◆ **Dataset records**:

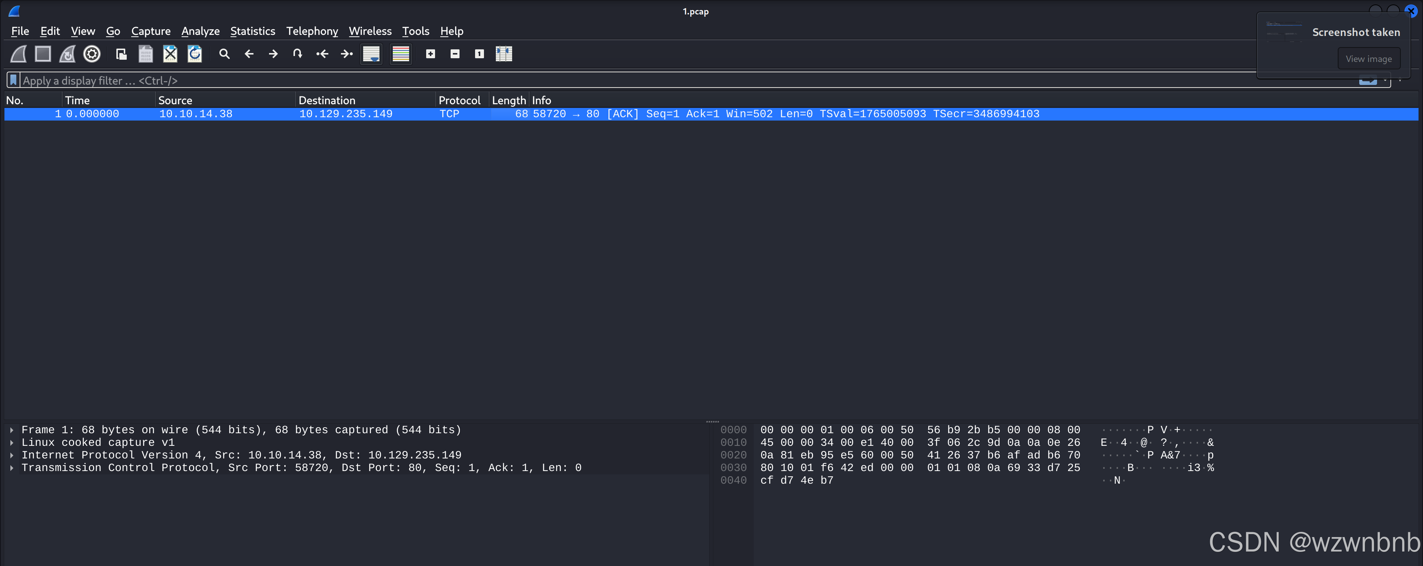Go to specified packet icon
1423x566 pixels.
[297, 54]
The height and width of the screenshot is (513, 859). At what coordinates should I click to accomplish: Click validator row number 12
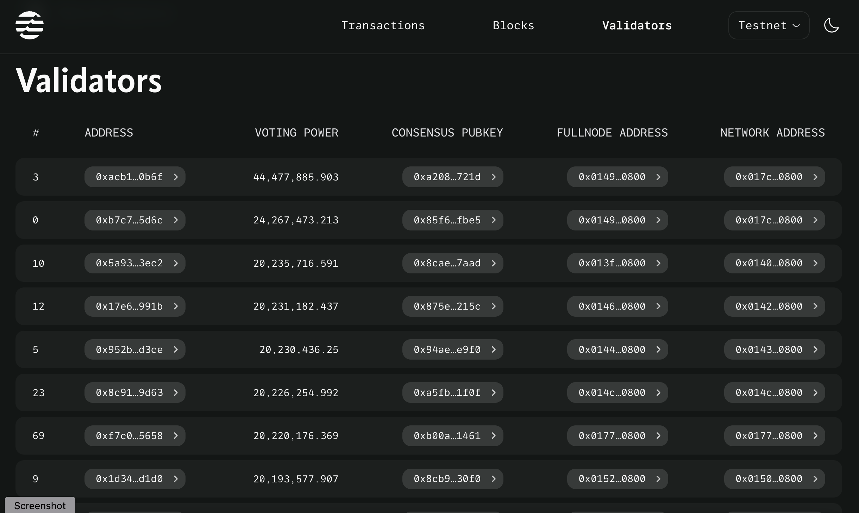pos(39,306)
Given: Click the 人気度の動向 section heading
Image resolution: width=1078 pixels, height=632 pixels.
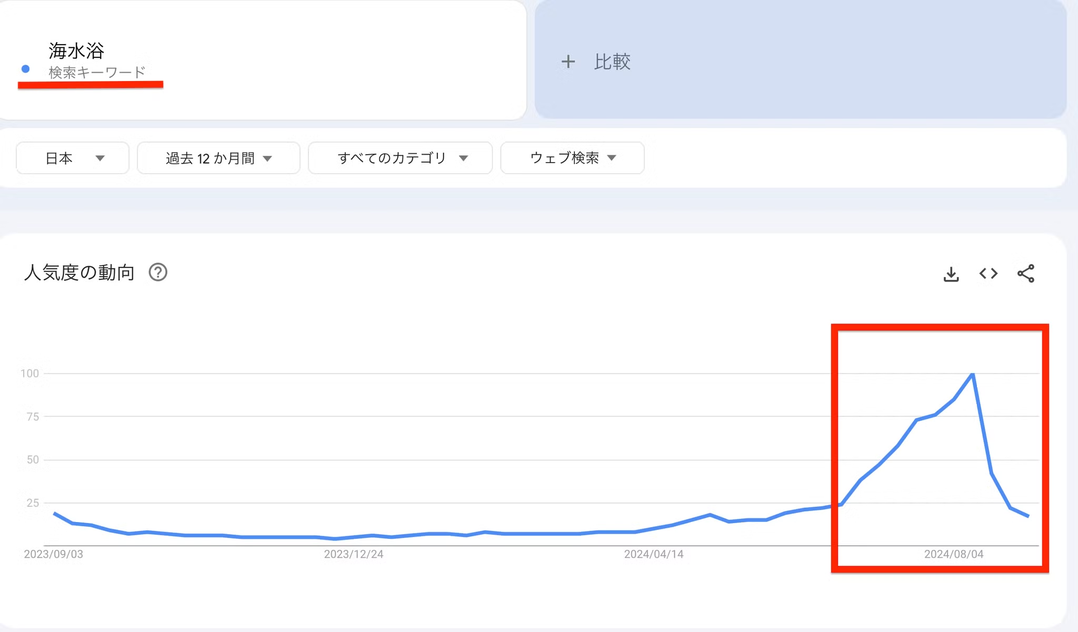Looking at the screenshot, I should 79,273.
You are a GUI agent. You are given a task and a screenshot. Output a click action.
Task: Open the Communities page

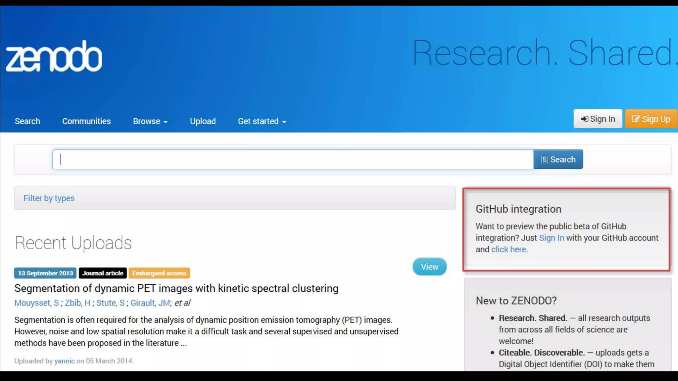86,121
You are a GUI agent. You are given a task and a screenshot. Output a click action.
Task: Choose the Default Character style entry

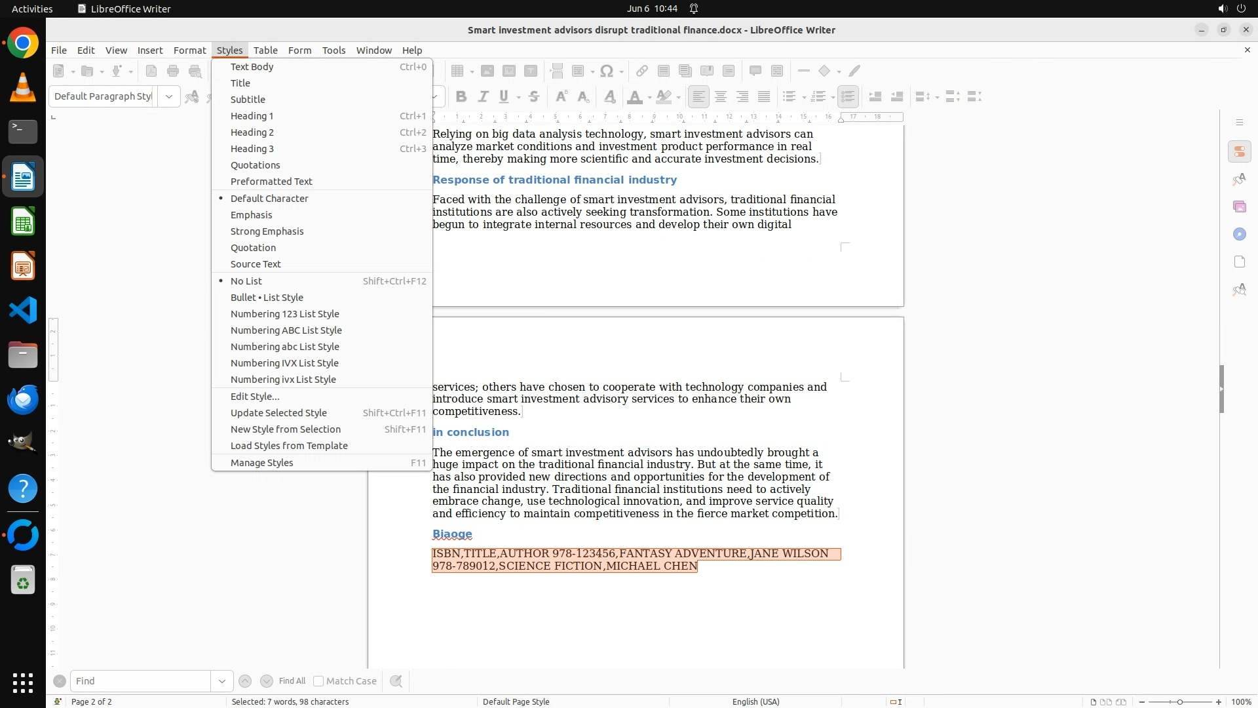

◆ **Task directions**:
Leaving the pictures out, transcribe word for word the lines from the one with "The height and" to the end of the material above, inclusive, and nothing else.

◆ **Task output**:
The height and width of the screenshot is (513, 859). At what coordinates should I click to accomplish: Click validator row number 12
pos(39,306)
Given: Click the 人気度の動向 section heading
Image resolution: width=1078 pixels, height=632 pixels.
Looking at the screenshot, I should 79,273.
You are a GUI agent. You are given a task and a screenshot. Output a click action.
Task: Open the Communities page

86,121
You are a GUI agent. You are given a task and a screenshot. Output a click action.
Task: Choose the Default Character style entry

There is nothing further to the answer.